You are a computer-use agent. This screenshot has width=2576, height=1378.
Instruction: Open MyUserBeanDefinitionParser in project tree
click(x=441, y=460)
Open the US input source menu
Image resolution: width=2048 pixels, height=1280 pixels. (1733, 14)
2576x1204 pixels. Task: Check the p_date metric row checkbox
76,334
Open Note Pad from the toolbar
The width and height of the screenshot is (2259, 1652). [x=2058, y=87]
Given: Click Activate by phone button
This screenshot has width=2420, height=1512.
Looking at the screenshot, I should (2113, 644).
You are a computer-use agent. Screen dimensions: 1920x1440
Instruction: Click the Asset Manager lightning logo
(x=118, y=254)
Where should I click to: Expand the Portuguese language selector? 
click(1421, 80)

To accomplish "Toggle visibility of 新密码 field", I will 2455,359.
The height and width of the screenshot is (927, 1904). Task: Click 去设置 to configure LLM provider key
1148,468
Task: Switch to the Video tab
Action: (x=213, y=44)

□ □ □ □ □ □ □

**Task requirements:** Your task is to transcribe the line containing "The height and" and every line after it, through the last line of the data, exactly as written and with nothing more.

**Response:**
The height and width of the screenshot is (927, 1904). Task: Click 去设置 to configure LLM provider key
1148,468
Task: Switch to the Video tab
Action: (x=213, y=44)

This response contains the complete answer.